- _Task goal_
When you print the records below, keep every word exact and leave out the images.

-- Exercise inputs follows --

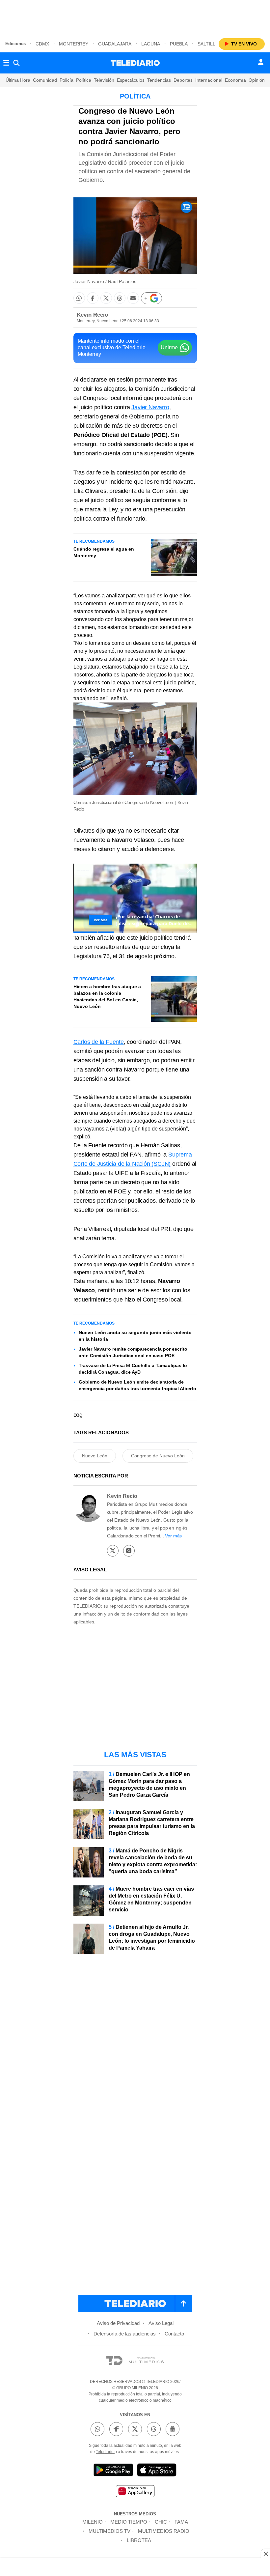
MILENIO (92, 2522)
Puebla (179, 43)
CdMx (42, 43)
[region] (135, 16)
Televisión (104, 80)
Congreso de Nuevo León (158, 1455)
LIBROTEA (139, 2540)
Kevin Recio (92, 315)
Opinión (257, 80)
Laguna (150, 43)
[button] (79, 298)
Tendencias (159, 80)
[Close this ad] (265, 2553)
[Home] (135, 63)
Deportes (183, 80)
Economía (235, 80)
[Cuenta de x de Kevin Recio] (113, 1551)
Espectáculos (131, 80)
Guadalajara (114, 43)
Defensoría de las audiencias (125, 2333)
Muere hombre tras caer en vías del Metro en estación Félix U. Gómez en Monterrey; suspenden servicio (151, 1899)
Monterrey (73, 43)
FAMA (181, 2522)
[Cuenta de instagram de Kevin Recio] (129, 1551)
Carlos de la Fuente (98, 1042)
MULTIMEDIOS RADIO (163, 2531)
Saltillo (208, 43)
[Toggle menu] (6, 63)
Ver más (173, 1535)
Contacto (174, 2333)
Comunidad (45, 80)
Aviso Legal (161, 2323)
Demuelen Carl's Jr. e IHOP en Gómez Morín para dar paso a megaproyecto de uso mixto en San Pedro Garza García (149, 1784)
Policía (66, 80)
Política (83, 80)
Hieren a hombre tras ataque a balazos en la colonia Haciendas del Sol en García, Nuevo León (107, 996)
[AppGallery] (135, 2492)
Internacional (208, 80)
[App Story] (156, 2471)
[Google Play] (113, 2471)
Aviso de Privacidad (118, 2323)
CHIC (161, 2522)
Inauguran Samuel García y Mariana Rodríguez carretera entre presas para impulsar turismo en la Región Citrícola (152, 1823)
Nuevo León (94, 1455)
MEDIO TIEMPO (128, 2522)
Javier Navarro (150, 407)
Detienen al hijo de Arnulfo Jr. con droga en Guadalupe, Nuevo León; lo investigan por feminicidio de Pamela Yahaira (152, 1937)
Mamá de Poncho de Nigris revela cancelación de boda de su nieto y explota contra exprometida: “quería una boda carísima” (153, 1861)
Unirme (169, 347)
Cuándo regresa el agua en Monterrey (103, 552)
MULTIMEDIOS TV (109, 2531)
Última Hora (18, 80)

-- Exercise inputs concluded --

- _Response to the exercise_
MILENIO (92, 2522)
Puebla (179, 43)
CdMx (42, 43)
[region] (135, 16)
Televisión (104, 80)
Congreso de Nuevo León (158, 1455)
LIBROTEA (139, 2540)
Kevin Recio (92, 315)
Opinión (257, 80)
Laguna (150, 43)
[button] (79, 298)
Tendencias (159, 80)
[Close this ad] (265, 2553)
[Home] (135, 63)
Deportes (183, 80)
Economía (235, 80)
[Cuenta de x de Kevin Recio] (113, 1551)
Espectáculos (131, 80)
Guadalajara (114, 43)
Defensoría de las audiencias (125, 2333)
Muere hombre tras caer en vías del Metro en estación Félix U. Gómez en Monterrey; suspenden servicio (151, 1899)
Monterrey (73, 43)
FAMA (181, 2522)
[Cuenta de instagram de Kevin Recio] (129, 1551)
Carlos de la Fuente (98, 1042)
MULTIMEDIOS RADIO (163, 2531)
Saltillo (208, 43)
[Toggle menu] (6, 63)
Ver más (173, 1535)
Contacto (174, 2333)
Comunidad (45, 80)
Aviso Legal (161, 2323)
Demuelen Carl's Jr. e IHOP en Gómez Morín para dar paso a megaproyecto de uso mixto en San Pedro Garza García (149, 1784)
Policía (66, 80)
Política (83, 80)
Hieren a hombre tras ataque a balazos en la colonia Haciendas del Sol en García, Nuevo León (107, 996)
[AppGallery] (135, 2492)
Internacional (208, 80)
[App Story] (156, 2471)
[Google Play] (113, 2471)
Aviso de Privacidad (118, 2323)
CHIC (161, 2522)
Inauguran Samuel García y Mariana Rodríguez carretera entre presas para impulsar turismo en la Región Citrícola (152, 1823)
Nuevo León (94, 1455)
MEDIO TIEMPO (128, 2522)
Javier Navarro (150, 407)
Detienen al hijo de Arnulfo Jr. con droga en Guadalupe, Nuevo León; lo investigan por feminicidio de Pamela Yahaira (152, 1937)
Mamá de Poncho de Nigris revela cancelación de boda de su nieto y explota contra exprometida: “quería una boda carísima” (153, 1861)
Unirme (169, 347)
Cuándo regresa el agua en Monterrey (103, 552)
MULTIMEDIOS TV (109, 2531)
Última Hora (18, 80)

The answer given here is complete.